Oleh: Afifah Afra
Data-data perceraian yang dirilis oleh Pengadilan Agama Republik Indonesia benar-benar membuat saya tercengang. Sepanjang lima tahun terakhir ini, angka perceraian di negeri ini naik pesat. Dari sepuluh pernikahan yang terjadi, satu ternyata berakhir pada perceraian. Dan, dari semua gugatan perceraian, 70% dilakukan oleh pihak istri dengan alasan terbesar adalah ketidakharmonisan. Besarnya angka perceraian itu membuat Indonesia bertengger sebagai pemuncak, alias posisi pertama negara dengan perceraian tertinggi di Asia Pasifik.
Ya, saya benar-benar terkejut. Menjadi rangking pertama dalam hal prestasi tentu menyenangkan. Tetapi, menjadi yang terdepan dalam keburukan, sangat menyesakkan. Terlebih, mayoritas penduduk negeri ini adalah Muslim. Artinya, kasus perceraian tersebut, tentunya kebanyakan terjadi pada kaum Muslimin.
Data itu membayangi saya, sampai-sampai, ketika saya mendatangi pesta-pesta pernikahan, sembari menatap pasangan yang tengah berbahagia di pelaminan, saya sibuk membatin dan berdoa, semoga pasangan ini awet. Maka, ketika satu per satu berita masuk ke memori saya, si A bercerai dengan si B, si C bercerai dengan si D, saya merasakan hati ini begitu sakit. Terlebih, jika kisah-kisah perceraian itu dahulu barangkali hanya menimpa orang-orang yang ‘jauh’, saat ini perceraian sudah terjadi di sekitar kita. Pada sahabat, famili, tetangga dan sebagainya.
Mayoritas Keluarga Tak Sakinah?
Fakta bahwa 70% gugatan dilakukan oleh pihak istri dengan alasan ketidakharmonisan juga membuat saya berpikir, ada apa dengan kaum perempuan kita? Tidak harmonis berarti karena ketidakstabilan. Tidak stabil berarti tidak mantap, tidak ‘cenderung’, alias goyah, yang berarti juga tidak sakinah. Saya kira, angka tersebut hanya fenomena gunung es. Artinya, pasangan yang memilih bertahan dalam ketidakharmonisan, hidup dalam ‘neraka dunia’, bahkan juga menerima perilaku tidak semestinya dari suami, jauh lebih tinggi lagi.
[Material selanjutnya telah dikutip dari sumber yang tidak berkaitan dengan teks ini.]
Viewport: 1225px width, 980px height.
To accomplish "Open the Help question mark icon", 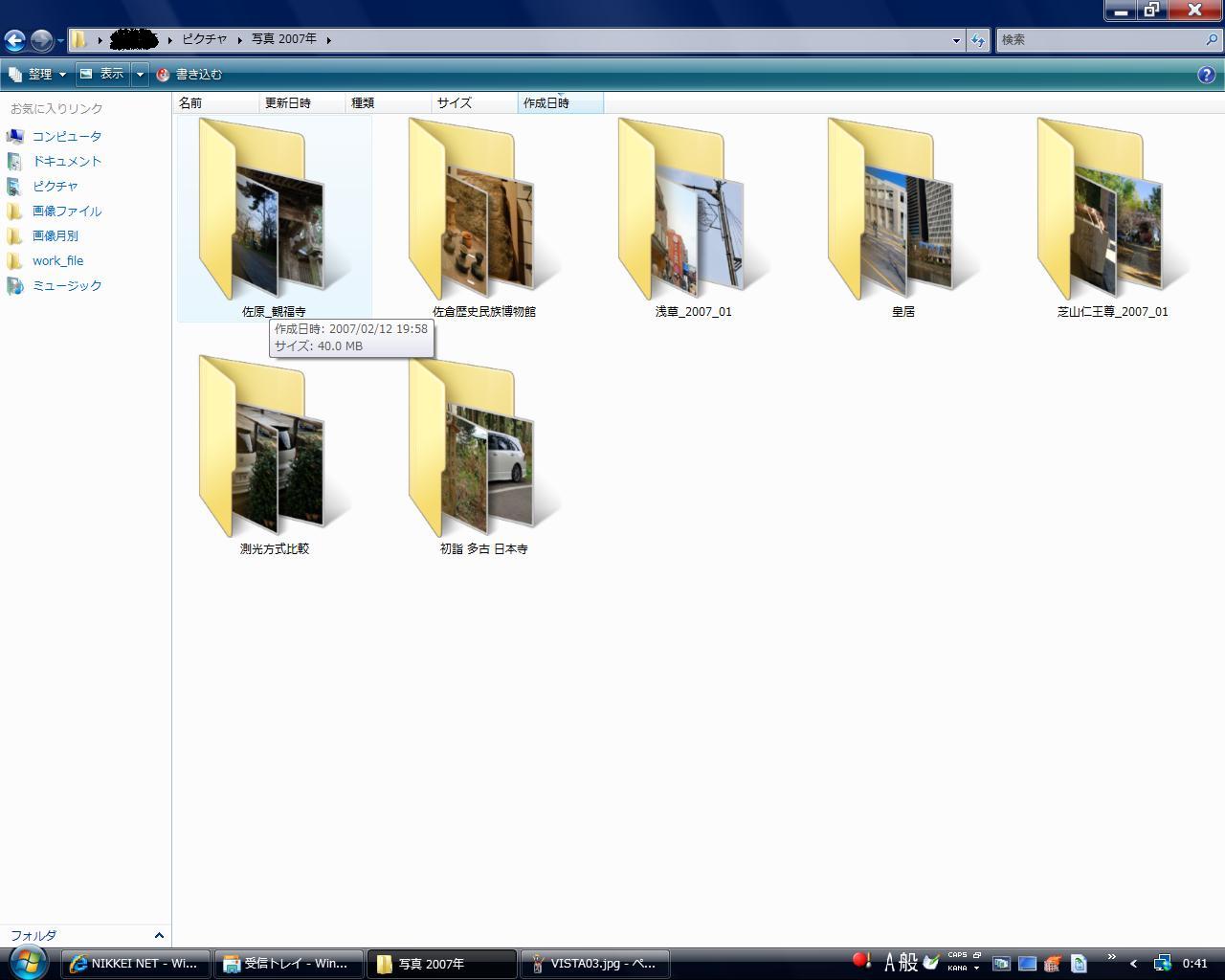I will coord(1206,75).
Seorang teman pernah mengajukan sebuah ulasan tentang kaitan semakin tingginya keterserapan tenaga kerja perempuan pada sektor-sektor strategis dengan tingginya angka perceraian. Teman saya mencontohkan sertifikasi guru. Para wanita yang rata-rata guru, memiliki penghasilan lebih tinggi, sementara sang suami yang pekerjaannya tak tetap, tersingkir dari posisi qowwam (pemimpin) yang mestinya memberi nafkah. Semakin tingginya tingkat pendidikan kalangan perempuan, membuat banyak perusahaan lebih memilih menerima tenaga kerja kalangan ini—yang konon lebih ‘menurut’ dan ‘tak banyak tingkah.’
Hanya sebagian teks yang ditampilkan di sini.